# cel phones in Spain



## chicalteana (Feb 22, 2011)

Hi,
I am moving to Spain next week and I want to know the best way to transition from a US phone carrier(AT&T) to a spanish/european carrier. Is there a card I can purchase here that I can use abroad for a short while and then sign up with an international carrier?
My partner and I both have 3G phones and I hope they will work in Europe. Is there a carrier that you recomend in Spain?


----------



## Guest (Nov 30, 2011)

Are your phones "unlocked"? 

I've been using Movistar for a month now and love them. I had very bad luck with Vodafone.


----------



## chicalteana (Feb 22, 2011)

halydia said:


> Are your phones "unlocked"?
> 
> I've been using Movistar for a month now and love them. I had very bad luck with Vodafone.
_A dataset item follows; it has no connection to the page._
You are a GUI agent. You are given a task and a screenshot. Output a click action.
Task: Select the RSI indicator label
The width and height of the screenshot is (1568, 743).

No not yet but we plan to get them unlocked this weekend, before we go.
I look into "Movistar"…Do you think I should end my contract with Att and then just be without a phone for a couple of days when we arrive until we get connected with Movistar?


----------



## xabiaxica (Jun 23, 2009)

chicalteana said:


> No not yet but we plan to get them unlocked this weekend, before we go.
> I look into "Movistar"…Do you think I should end my contract with Att and then just be without a phone for a couple of days when we arrive until we get connected with Movistar?


I used movistar for 8 years & recently changed to a vodafone sub-contractor

realistically it will actually depend where you live - actual coverage can vary dramatically from one town or even street to the next - although it is improving


----------



## Stravinsky (Aug 12, 2007)

chicalteana said:


> No not yet but we plan to get them unlocked this weekend, before we go.
> I look into "Movistar"…Do you think I should end my contract with Att and then just be without a phone for a couple of days when we arrive until we get connected with Movistar?


When I moved here I used Vodaphone passport as I was ending the contract. Its supposed to be a way of using a phone abroad cheaply.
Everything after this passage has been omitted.